Innovation In Giving

The Case for Slow Volunteering…

Helen Goulden

One of the assumptions that are lot of us make when thinking about ways of encouraging more people to volunteer is that people don’t have enough time to get involved. That the pressures of a 21st Century life mean that we are time poor; with jam-packed lives that squeeze out certain kinds of activities.

As someone who shuttles daily between work, the school gate, and suffers the 1950’s gravitational pull of family household chores and a background hum of guilt about not doing – or being – more, I can sympathise with this point of view.

The response to this belief about time poverty in a volunteering context has been to think about designing short, sharp volunteering opportunities; micro-volunteering that might only take a few minutes, or one-off opportunities that might just take an hour or so.  There are a number of initiatives which focus on flexible volunteering and micro-volunteering emerging, and of course technology allows us to accelerate this idea of micro-volunteering either through offering more opportunities online, on phones or as a route to identifying slivers of need out there in the real world.

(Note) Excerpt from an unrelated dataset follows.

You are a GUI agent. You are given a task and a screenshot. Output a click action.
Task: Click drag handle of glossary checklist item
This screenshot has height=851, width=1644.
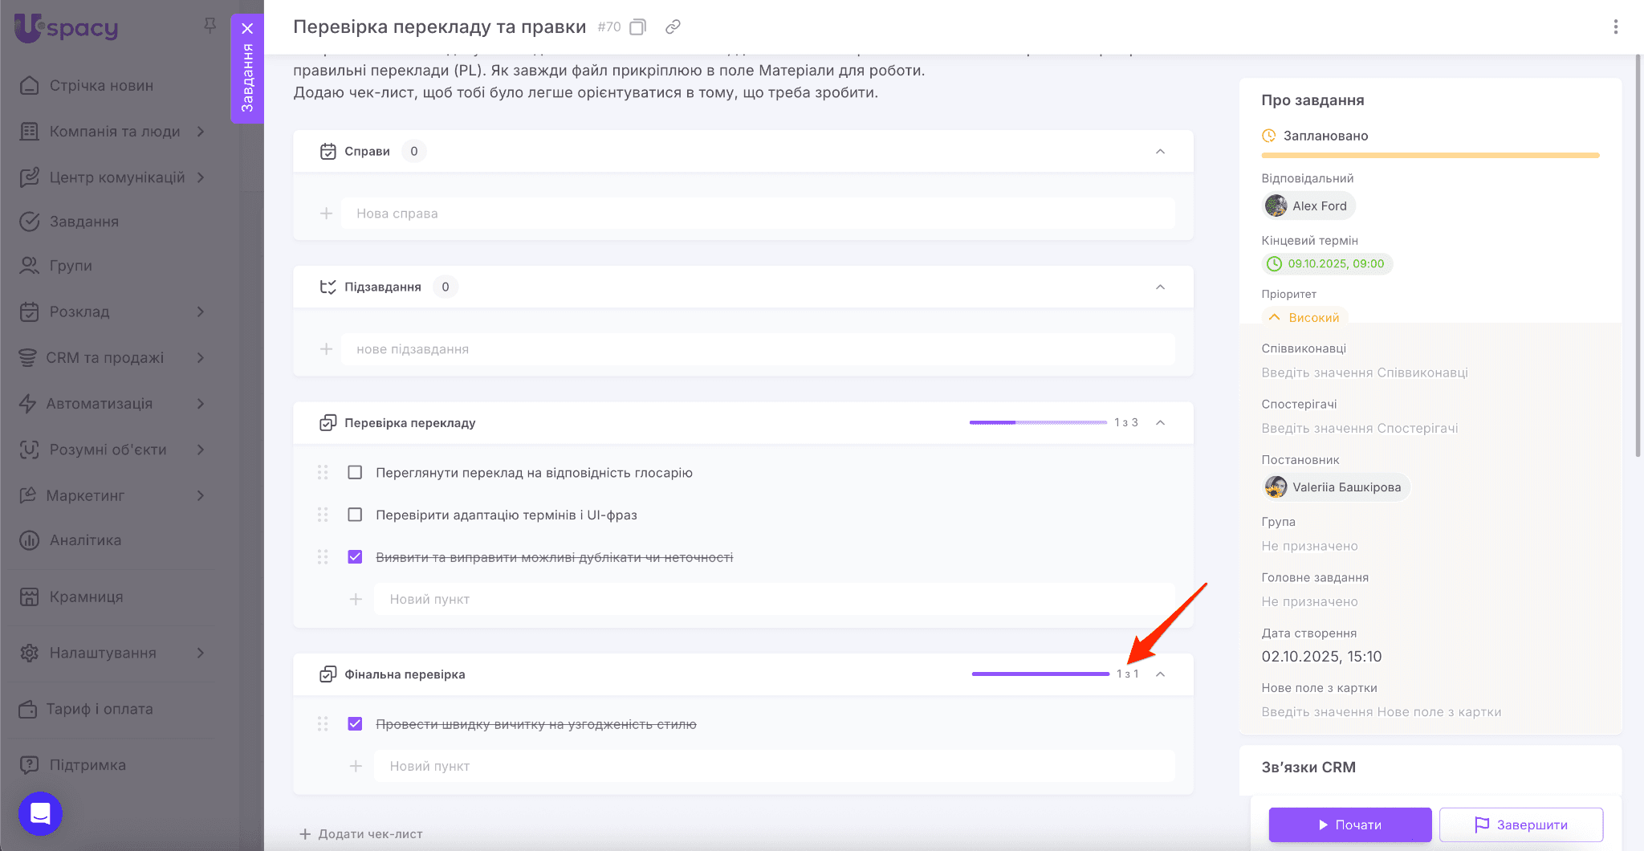323,473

Through this fund, we’re interested in knowing more about the potential impact of micro-volunteering, hence supporting research by the Institute for Volunteering Research to explore just this issue.

But is this assumption right, that people don’t volunteer because they don’t have the time? I wonder. I’ve been thinking that maybe we are colluding with this idea of time poverty and that the only answer is to break things up into bite size chunks, create opportunities that can be squeezed into the nooks and crannies of every day life as a route to getting more, new people into the habit of volunteering.

Let’s get off that trip momentarily and make a case for Slow Volunteering. A nod toward the Slow Movement and what it stands for…

A recent research report from the Association from Psychological Science claims that giving time away, volunteering to help others actually increases the sense of having more time. Research from Volunteering England suggests that volunteering is good for your health and according to the American Psychological Association it could actually lengthen your life – so not just that it feels like you have more time, but you actually have more time.

Being a Games Maker was a fairly hefty commitment of time. Volunteering at Kings College Hospital requires a serious commitment; one year minimum and a minimum number of hours per week – and both (and many other more intensive volunteering opportunities like the Samaritans) have turned large numbers of people away due to over-subscription.  Time poverty, in these examples, doesn’t seem to present a problem.

And at its heart it’s because these experiences foster feelings of quite deep connection with other people, an increased sense of purpose, of being needed and a more expansive view of care; care beyond our pitiful selves and quiet concerns about our own well-being, toward greater compassion toward others. That takes time. Could micro-volunteering take you to that place? I don’t know.